Ambos candidatos han adoptado un tono más moderado a medida que avanza la carrera presidencial. Otros, como la candidata demócrata cristiana, Yasna Provoste, aún pueden abrirse paso. Pero el ganador también tendrá que lidiar con una nueva Constitución que podría limitar los poderes presidenciales y, si se mantiene un precedente regional, es casi seguro que vendrá con una larga lista de garantías de derechos socioeconómicos potencialmente inasequibles.
La preocupación por el gasto, junto con la perspectiva de nuevos retiros de fondos del sistema de pensiones para aliviar las necesidades económicas de los hogares, ya ha ayudado a elevar los rendimientos de los bonos del Gobierno y ha arrastrado al peso a ser una de las monedas de mercados emergentes con peor desempeño.
Como señala Nikhil Sanghani de Capital Economics, es probable que la política fiscal se mantenga flexible cualquiera sea el resultado de la carrera presidencial, ya sea con el Estado más grande que propone Boric o, como se subestima, con los recortes de impuestos prometidos por Kast, que puede tener dificultades para cubrir los costos. Y eso es antes de considerar las demandas constitucionales.
El profundo neoliberalismo de Chile creó una desigualdad inaceptable que el actual sistema fiscal y de bienestar hacen muy poco por corregir. La economía al estilo de la escuela de Chicago trajo un crecimiento más rápido y ayudó a reducir la pobreza general, pero hizo menos milagros de los que se atribuye.
Más de la mitad de los hogares son económicamente vulnerables, en parte porque los trabajos con salarios más altos son escasos, lo que deja a gran parte de la clase media dependiente de alternativas precarias. La movilidad social se ha debilitado y el malestar con la calidad de la educación, las pensiones y la atención médica disponible es generalizado.
El descontento, el populismo y la política llevados al extremo no son exclusivos de Chile. El problema es que agregar a esa mezcla la creación de una nueva Constitución, redactada por un grupo en la que los independientes están fuertemente representados debido al repudio de los votantes a la política tradicional, no dará origen a la solución institucional que algunos esperan.
A pesar de los problemas con la iteración anterior, con sus raíces en un régimen autocrático, no está claro que los beneficios de comenzar de nuevo superen los riesgos de un período prolongado de inestabilidad.
En el corto plazo, llevará a Chile a lo que Patricio Navia, politólogo y profesor de la Universidad de Nueva York, me describió como un “valle de desesperación”. Escribir una nueva Carta Magna, como señala, tiene un alto costo, dado todo lo que el país podría perder.
Una vez redactada, por constituyentes elegidos por menos de la mitad del electorado de Chile, el documento deberá volver ser sometido a aprobación de la ciudadanía.
Nada de esta incertidumbre condena necesariamente a Chile a déficits estructurales permanentes, ni lo convierte en Argentina.
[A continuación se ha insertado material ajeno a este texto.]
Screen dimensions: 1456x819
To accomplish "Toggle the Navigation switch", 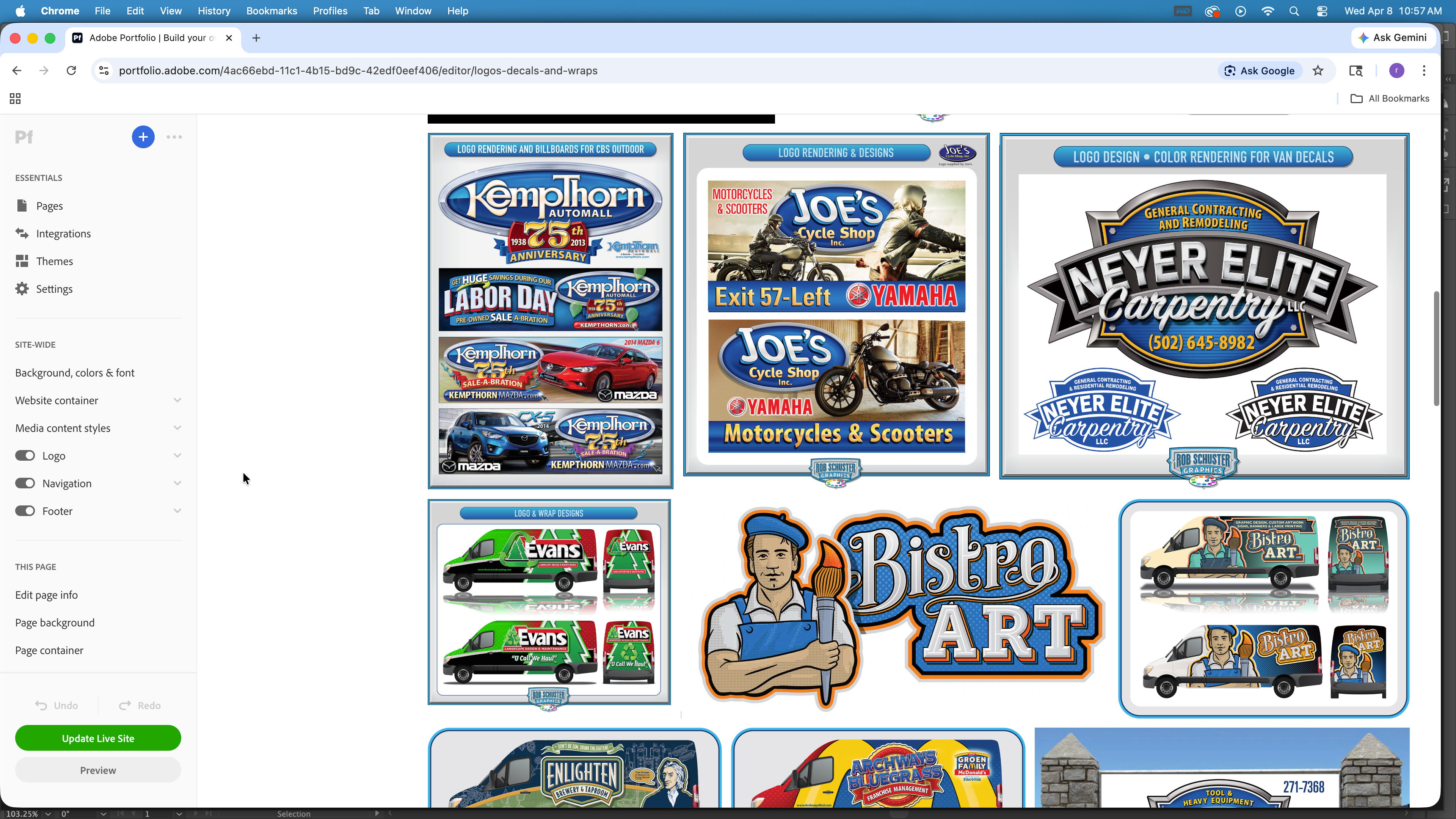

Se necesita con urgencia un nuevo contrato social, los niveles de deuda del sector público aún son manejables y las raíces neoliberales del país son profundas.
Pero los riesgos en torno al gasto exigido constitucionalmente o incluso a un Estado más grande que desplaza la inversión privada que tanto se necesita son reales. Puede que el futuro de Chile no sea Venezuela, pero podría parecerse al de Colombia, agobiada por la deuda, o incluso al de Brasil: un poco menos milagroso.